• **WHAT IS NEEDED**: Give the total of lines holding the word "field" in the records below, and nothing else.

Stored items
###

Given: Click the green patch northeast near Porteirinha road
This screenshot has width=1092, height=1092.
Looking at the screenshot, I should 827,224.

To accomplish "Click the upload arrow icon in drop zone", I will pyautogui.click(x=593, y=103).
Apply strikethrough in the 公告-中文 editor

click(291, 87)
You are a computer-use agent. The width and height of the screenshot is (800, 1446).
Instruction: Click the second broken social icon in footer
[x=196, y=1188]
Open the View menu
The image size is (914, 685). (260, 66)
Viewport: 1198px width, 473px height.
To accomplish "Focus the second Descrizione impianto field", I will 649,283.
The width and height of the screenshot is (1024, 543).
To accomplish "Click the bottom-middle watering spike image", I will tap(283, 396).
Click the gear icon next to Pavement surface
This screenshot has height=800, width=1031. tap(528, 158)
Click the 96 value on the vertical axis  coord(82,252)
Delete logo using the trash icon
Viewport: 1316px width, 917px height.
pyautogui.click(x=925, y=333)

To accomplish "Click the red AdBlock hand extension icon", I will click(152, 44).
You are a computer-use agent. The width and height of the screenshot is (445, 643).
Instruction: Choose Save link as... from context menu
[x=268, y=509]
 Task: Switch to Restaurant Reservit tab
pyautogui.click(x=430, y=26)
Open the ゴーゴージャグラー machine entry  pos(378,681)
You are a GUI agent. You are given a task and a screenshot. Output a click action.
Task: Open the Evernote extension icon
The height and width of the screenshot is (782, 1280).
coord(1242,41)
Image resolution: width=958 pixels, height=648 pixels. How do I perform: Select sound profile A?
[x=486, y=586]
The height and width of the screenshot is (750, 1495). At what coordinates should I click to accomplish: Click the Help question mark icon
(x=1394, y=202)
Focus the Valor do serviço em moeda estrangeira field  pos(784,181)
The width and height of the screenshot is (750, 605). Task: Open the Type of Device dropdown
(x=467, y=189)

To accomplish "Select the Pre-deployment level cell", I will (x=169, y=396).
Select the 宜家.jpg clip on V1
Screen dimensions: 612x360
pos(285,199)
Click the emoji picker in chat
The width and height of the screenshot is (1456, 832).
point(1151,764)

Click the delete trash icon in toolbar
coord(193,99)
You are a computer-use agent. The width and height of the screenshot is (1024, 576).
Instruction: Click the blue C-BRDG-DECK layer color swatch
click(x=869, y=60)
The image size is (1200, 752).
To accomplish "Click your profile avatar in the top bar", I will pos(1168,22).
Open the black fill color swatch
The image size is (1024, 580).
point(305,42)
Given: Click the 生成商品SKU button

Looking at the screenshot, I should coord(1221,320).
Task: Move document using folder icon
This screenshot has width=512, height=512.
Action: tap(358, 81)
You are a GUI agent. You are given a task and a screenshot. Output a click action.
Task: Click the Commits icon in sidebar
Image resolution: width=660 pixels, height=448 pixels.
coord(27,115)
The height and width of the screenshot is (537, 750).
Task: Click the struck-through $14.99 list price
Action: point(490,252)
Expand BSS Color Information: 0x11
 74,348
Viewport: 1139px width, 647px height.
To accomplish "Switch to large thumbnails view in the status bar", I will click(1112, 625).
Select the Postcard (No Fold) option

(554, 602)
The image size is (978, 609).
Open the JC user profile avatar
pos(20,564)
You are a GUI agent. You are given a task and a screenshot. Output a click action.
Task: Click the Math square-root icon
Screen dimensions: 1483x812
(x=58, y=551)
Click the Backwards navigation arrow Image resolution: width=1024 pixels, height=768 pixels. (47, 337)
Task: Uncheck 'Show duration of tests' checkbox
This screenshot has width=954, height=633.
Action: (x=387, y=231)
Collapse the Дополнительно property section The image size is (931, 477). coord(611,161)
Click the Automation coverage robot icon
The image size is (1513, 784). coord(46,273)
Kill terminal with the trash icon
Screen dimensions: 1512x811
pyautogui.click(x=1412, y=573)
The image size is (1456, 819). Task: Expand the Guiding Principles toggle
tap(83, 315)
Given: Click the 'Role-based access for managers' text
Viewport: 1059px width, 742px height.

###

• **EXERCISE SOLUTION**: 2